Ein Kernpunkt des Buches, nämlich was wir Robotern in ihrer Entwicklung zutrauen wollen, wieviel Autonomie wir abgeben wollen, um sie Robotern zu übertragen, wieviel Humanität in doppeltem Sinne wir ihnen einpflanzen wollen und, was erst ganz am Ende aufkommt, wieviel Menschlichkeit wir ihnen gegenüber zeigen wollen, kommt so gar nicht richtig zum Tragen. Das wäre nur möglich gewesen, wenn nicht versucht worden wäre, im Zeitraffer die Zeit bis zum fiktiven Jahr 2064 darzustellen, was unendlich viel Zeit und Geduld beim Leser kostet und die eigentliche Geschichte verflachen lässt. Nicht einmal der Aufhänger des Romans, den eigentlich gut durchdachten Diebstahl so genannter Neobiotika zur Bekämpfung multiresistenter Keime, braucht die spätere Geschichte noch.
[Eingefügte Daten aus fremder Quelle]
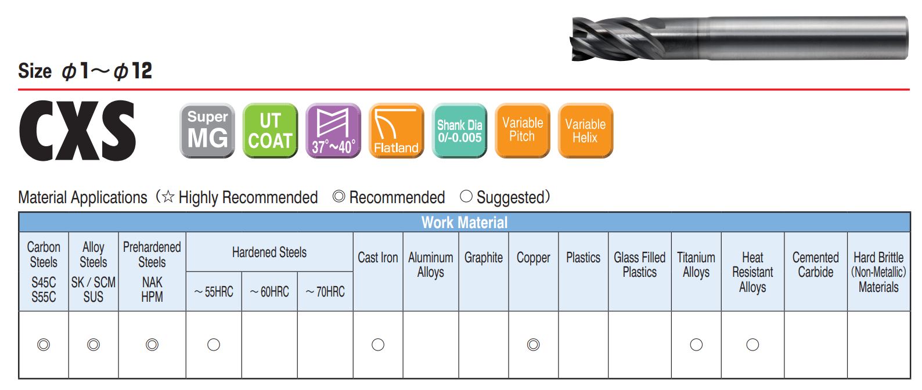Select the Variable Helix badge
This screenshot has height=390, width=922.
[585, 131]
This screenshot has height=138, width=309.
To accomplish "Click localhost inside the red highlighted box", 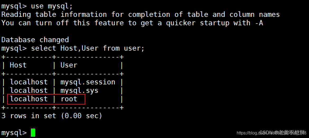I will 29,99.
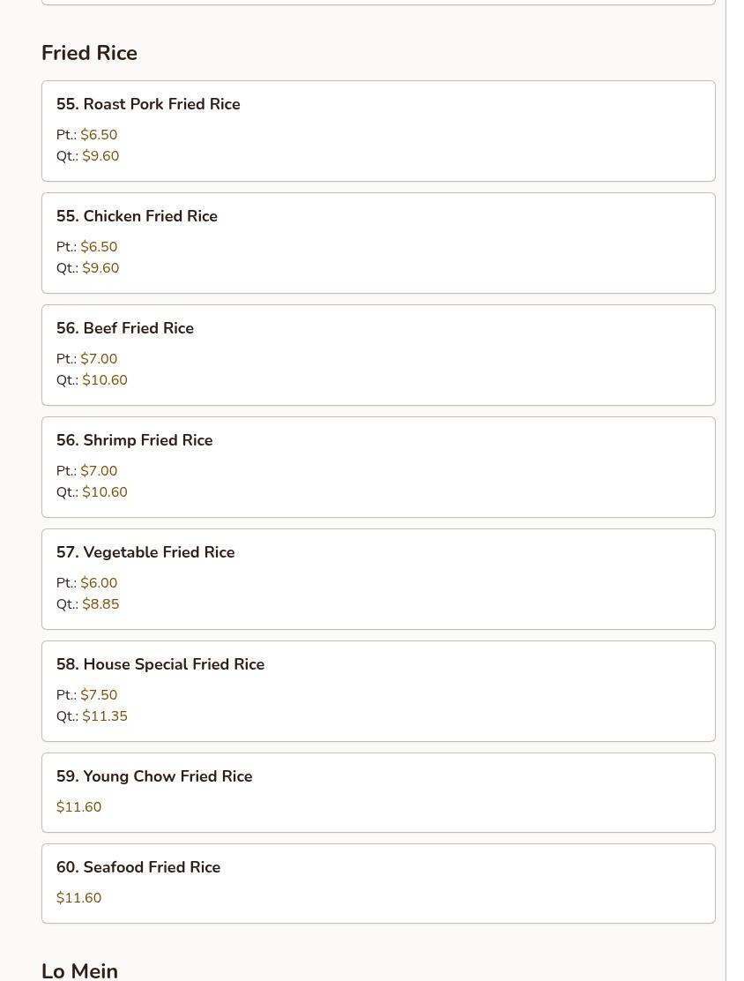Viewport: 744px width, 981px height.
Task: Select Vegetable Fried Rice entry
Action: tap(377, 579)
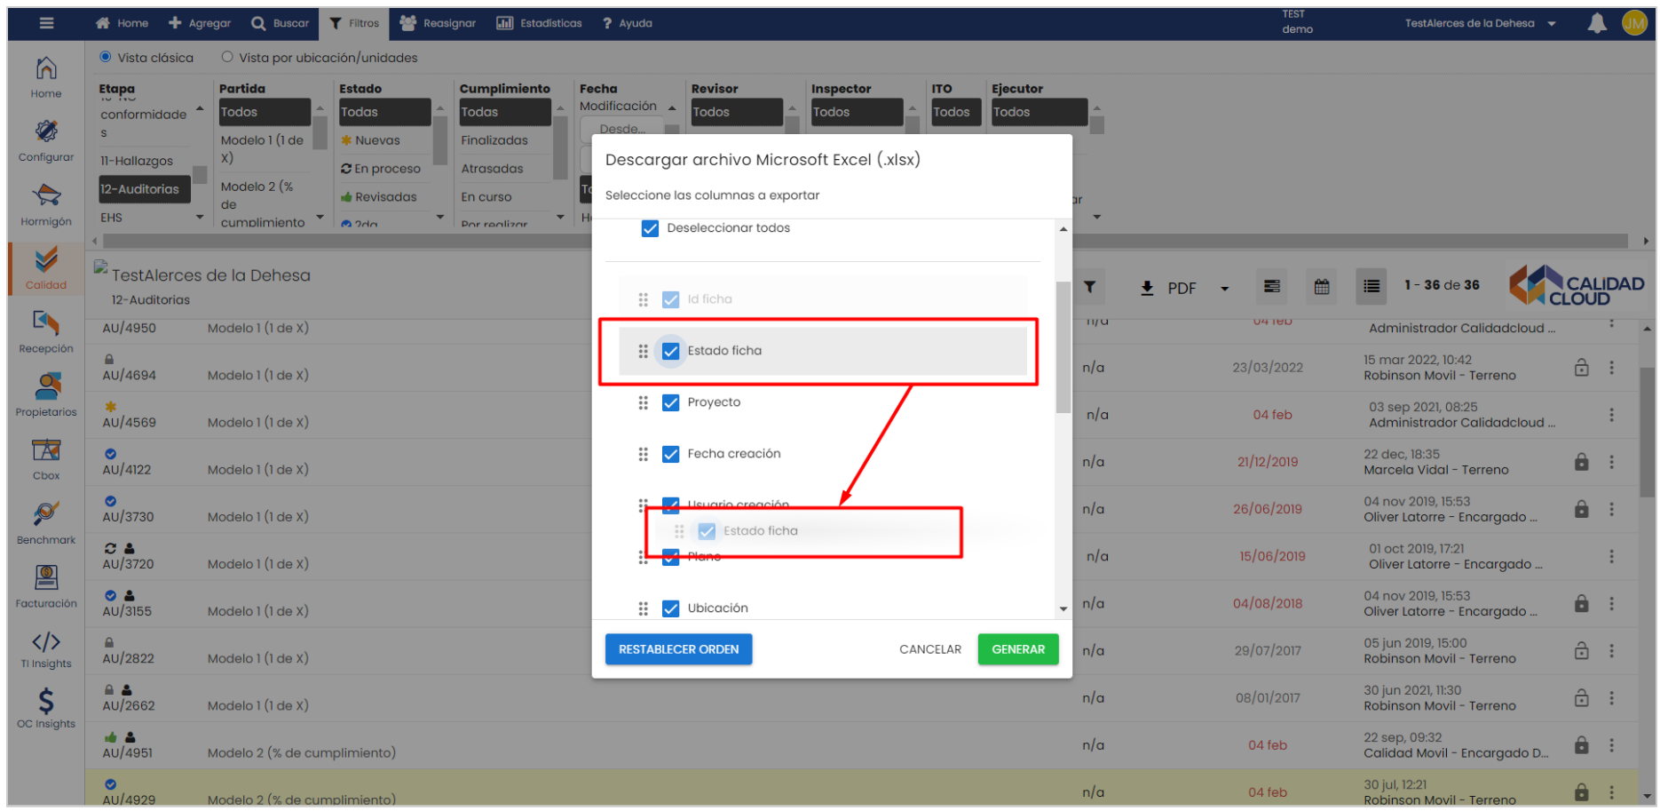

Am Ende gibt es dann, wohl um die Bezeichnung Thriller zu rechtfertigen, noch ein Showdownkuddelmuddel, wo von der Armbrust bis zur modernen Infraschallwaffe mal so eben alles auf die fiesen Russengegner geballert wird. Und auf den letzten paar Seiten werden auch mal so eben die Handlungsstränge entwirrt, die man vorher fast schon aus den Augen verlieren konnte.

Insgesamt kann ich dem Roman leider nicht attestieren, dass ich ihn besonders lesenswert finden würde. Ich finde ihn langweilig und dazu unausgegoren komponiert. Schade.